→ Supplied records:

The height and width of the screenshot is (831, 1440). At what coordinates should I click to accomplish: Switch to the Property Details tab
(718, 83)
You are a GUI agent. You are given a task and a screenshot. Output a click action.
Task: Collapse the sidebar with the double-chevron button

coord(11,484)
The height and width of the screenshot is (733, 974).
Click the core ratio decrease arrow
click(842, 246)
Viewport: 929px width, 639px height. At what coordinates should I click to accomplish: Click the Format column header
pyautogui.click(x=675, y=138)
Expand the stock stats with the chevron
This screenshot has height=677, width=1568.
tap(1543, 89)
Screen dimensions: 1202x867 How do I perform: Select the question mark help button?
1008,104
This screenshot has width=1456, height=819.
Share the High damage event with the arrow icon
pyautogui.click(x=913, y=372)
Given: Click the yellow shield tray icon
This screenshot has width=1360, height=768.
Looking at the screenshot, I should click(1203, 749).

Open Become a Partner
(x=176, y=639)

→ What is expected:
Pull out each line of the items above that contains the word "accomplish". Only matches with the same capitalization count.

→ Task response:
The height and width of the screenshot is (831, 1440). At what coordinates should I click to accomplish: Switch to the Property Details tab
Viewport: 929px width, 639px height. At what coordinates should I click to accomplish: Click the Format column header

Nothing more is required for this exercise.